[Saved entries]
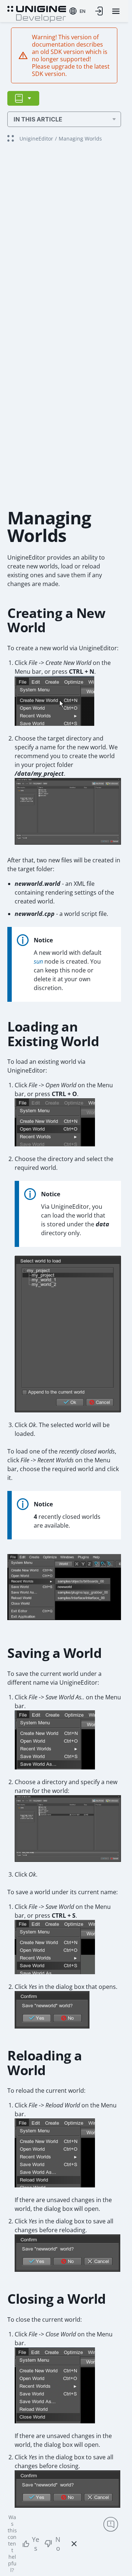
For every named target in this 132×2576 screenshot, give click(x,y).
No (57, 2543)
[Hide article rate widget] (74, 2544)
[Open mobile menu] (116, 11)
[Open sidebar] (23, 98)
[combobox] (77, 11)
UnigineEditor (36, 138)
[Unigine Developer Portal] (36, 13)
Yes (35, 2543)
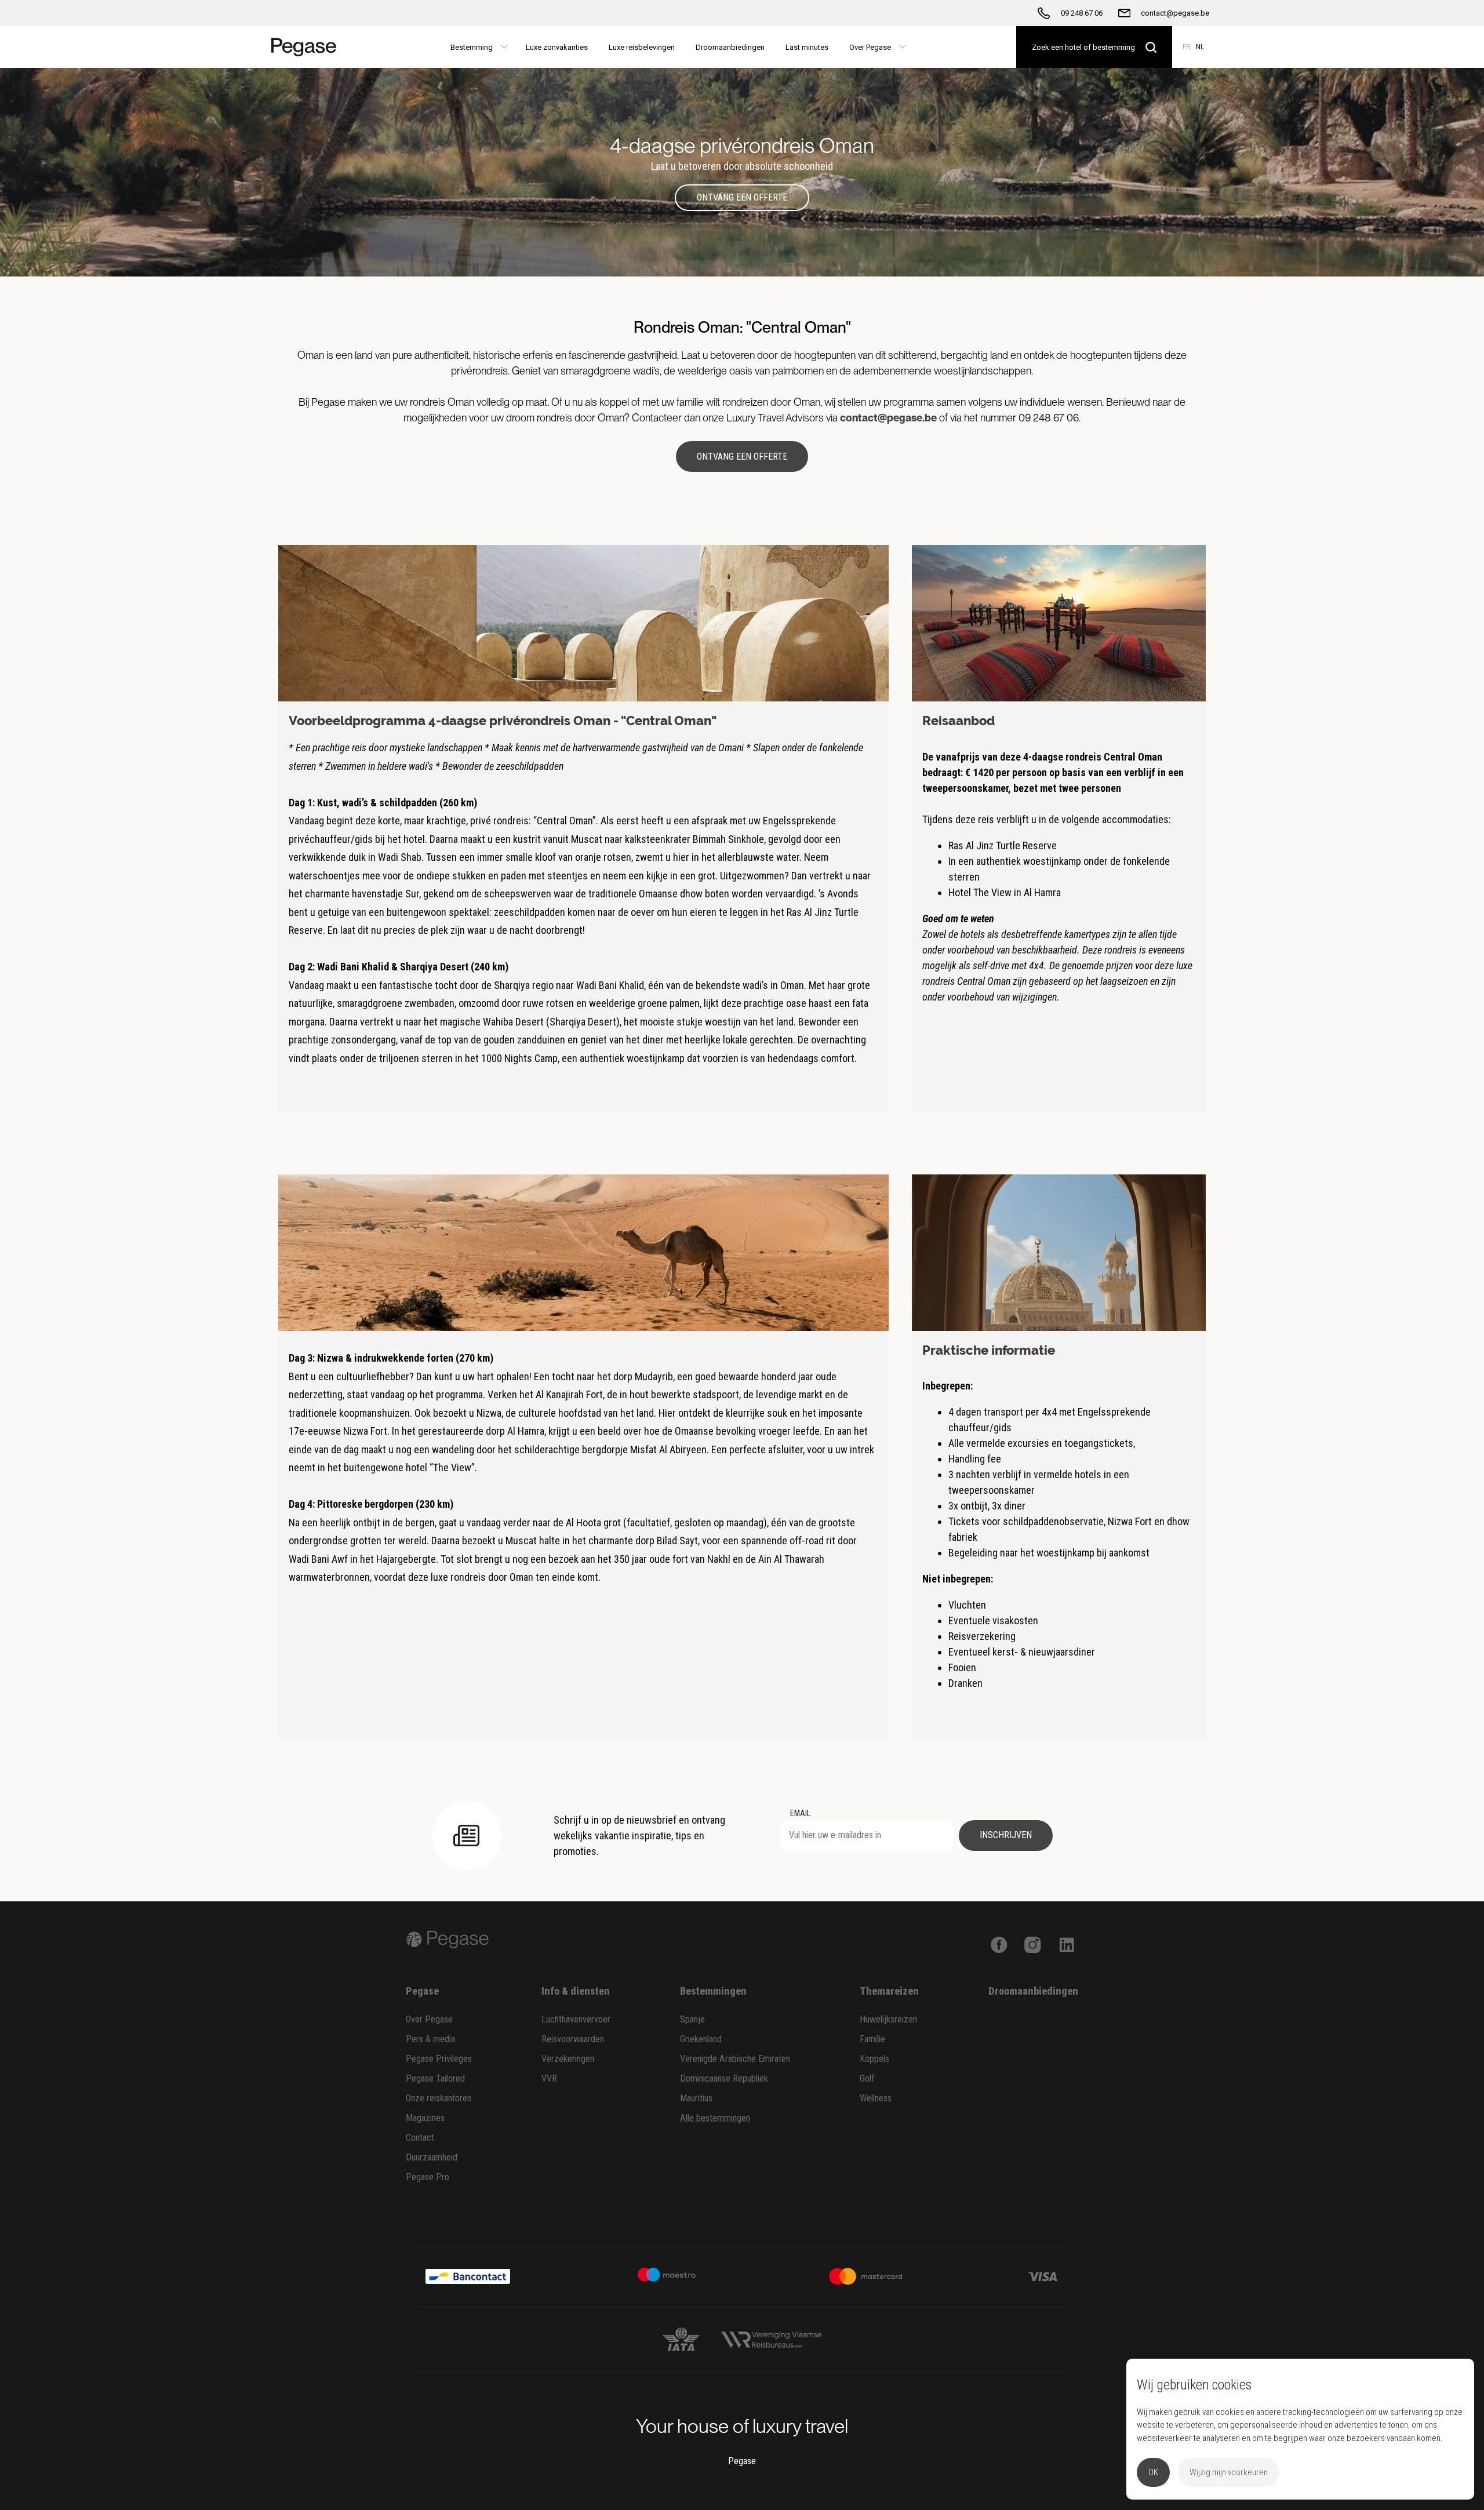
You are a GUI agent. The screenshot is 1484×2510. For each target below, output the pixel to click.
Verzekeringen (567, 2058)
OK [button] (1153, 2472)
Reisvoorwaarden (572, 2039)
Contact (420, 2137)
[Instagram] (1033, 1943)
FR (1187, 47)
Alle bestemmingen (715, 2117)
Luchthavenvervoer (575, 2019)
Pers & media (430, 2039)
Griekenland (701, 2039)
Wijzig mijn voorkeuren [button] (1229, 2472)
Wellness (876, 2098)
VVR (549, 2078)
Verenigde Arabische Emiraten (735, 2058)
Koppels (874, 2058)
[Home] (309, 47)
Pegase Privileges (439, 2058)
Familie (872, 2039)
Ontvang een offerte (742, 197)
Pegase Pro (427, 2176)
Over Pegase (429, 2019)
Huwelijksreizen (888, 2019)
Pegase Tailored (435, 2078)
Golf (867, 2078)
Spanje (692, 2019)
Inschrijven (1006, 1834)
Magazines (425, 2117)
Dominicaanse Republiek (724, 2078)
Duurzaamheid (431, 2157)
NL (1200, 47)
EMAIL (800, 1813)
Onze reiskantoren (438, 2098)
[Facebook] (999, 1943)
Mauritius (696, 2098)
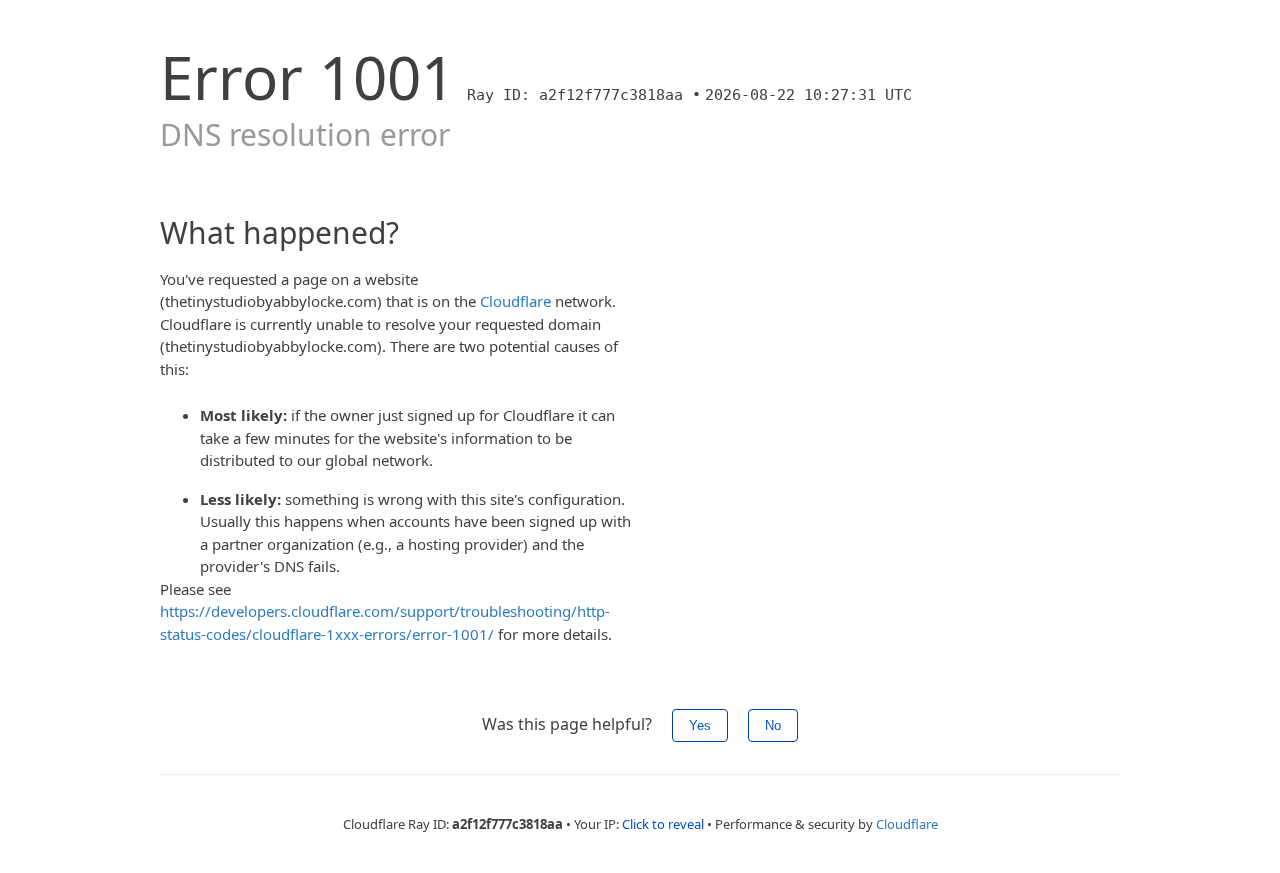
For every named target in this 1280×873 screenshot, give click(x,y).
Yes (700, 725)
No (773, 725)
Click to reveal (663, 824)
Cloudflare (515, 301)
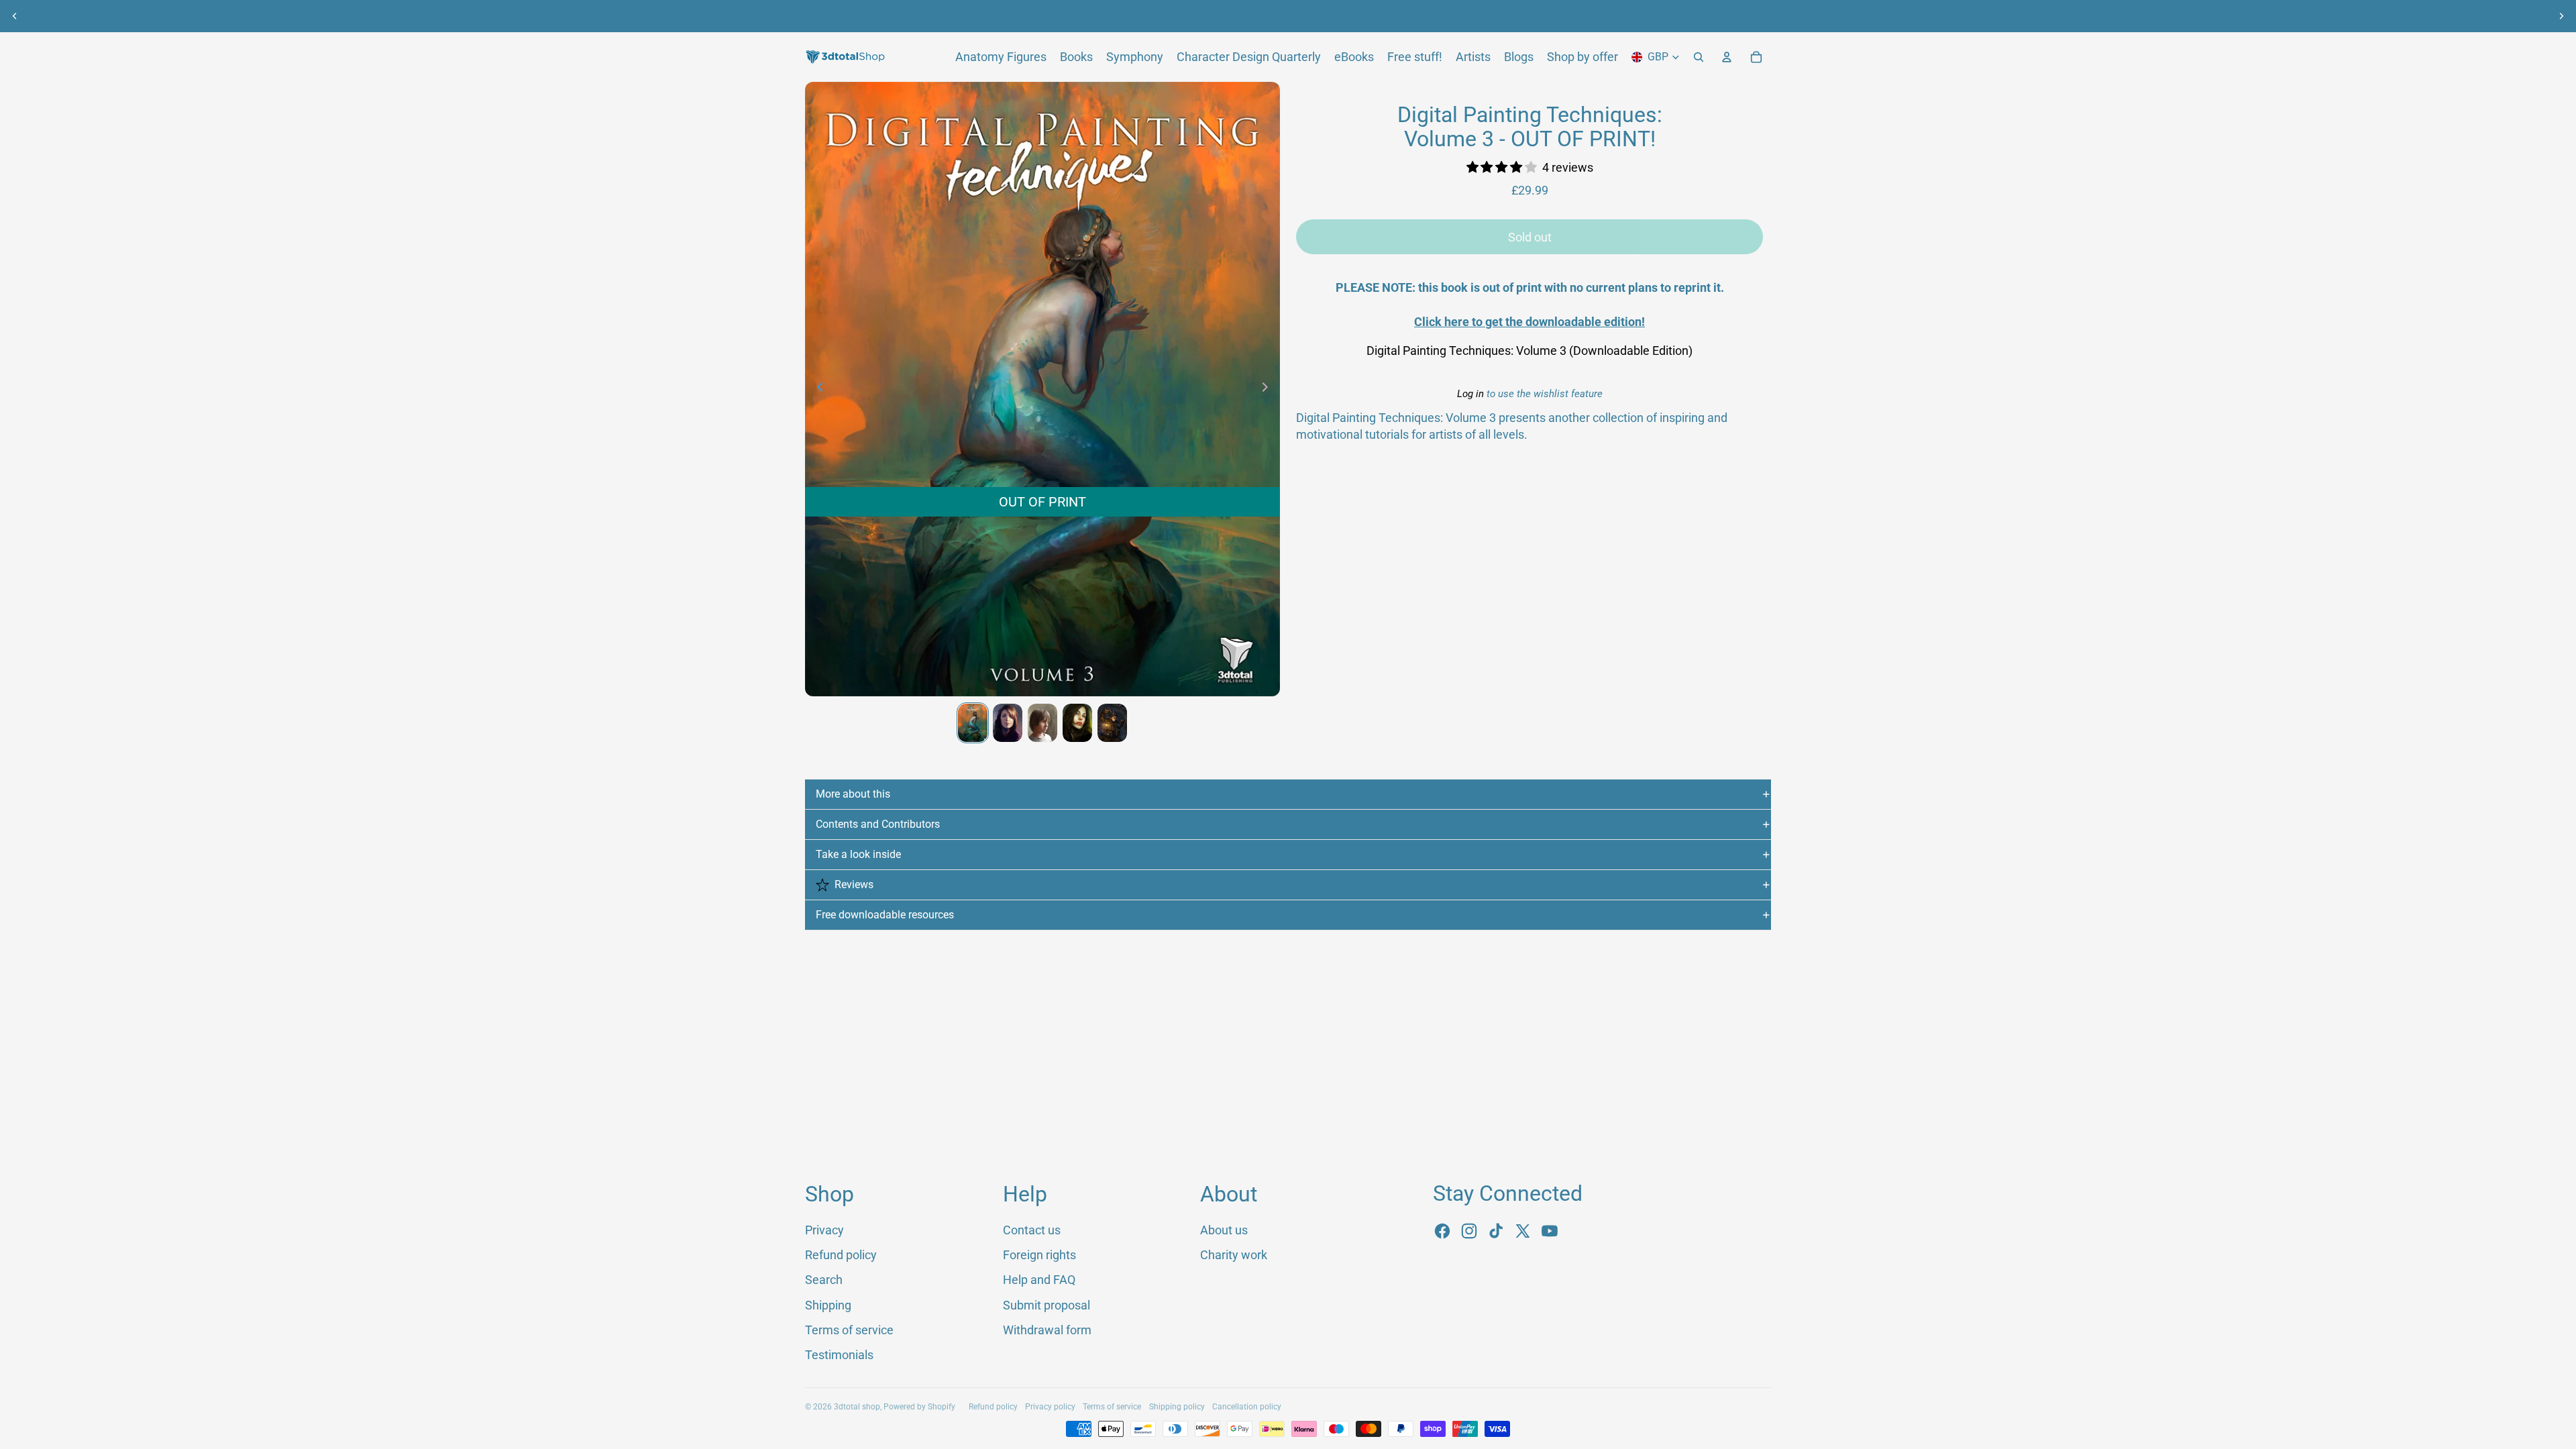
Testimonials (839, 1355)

- [EXERCISE GOAL]:
Out of the data above, set down the lines from the one with "Familie (872, 2039)" to the one with "EMAIL (800, 1813)", both included, exactly as written and with no additions.

- [RESPONSE TO THE EXERCISE]:
Familie (872, 2039)
Ontvang een offerte (742, 197)
Pegase Pro (427, 2176)
Over Pegase (429, 2019)
Huwelijksreizen (888, 2019)
Pegase Tailored (435, 2078)
Golf (867, 2078)
Spanje (692, 2019)
Inschrijven (1006, 1834)
Magazines (425, 2117)
Dominicaanse Republiek (724, 2078)
Duurzaamheid (431, 2157)
NL (1200, 47)
EMAIL (800, 1813)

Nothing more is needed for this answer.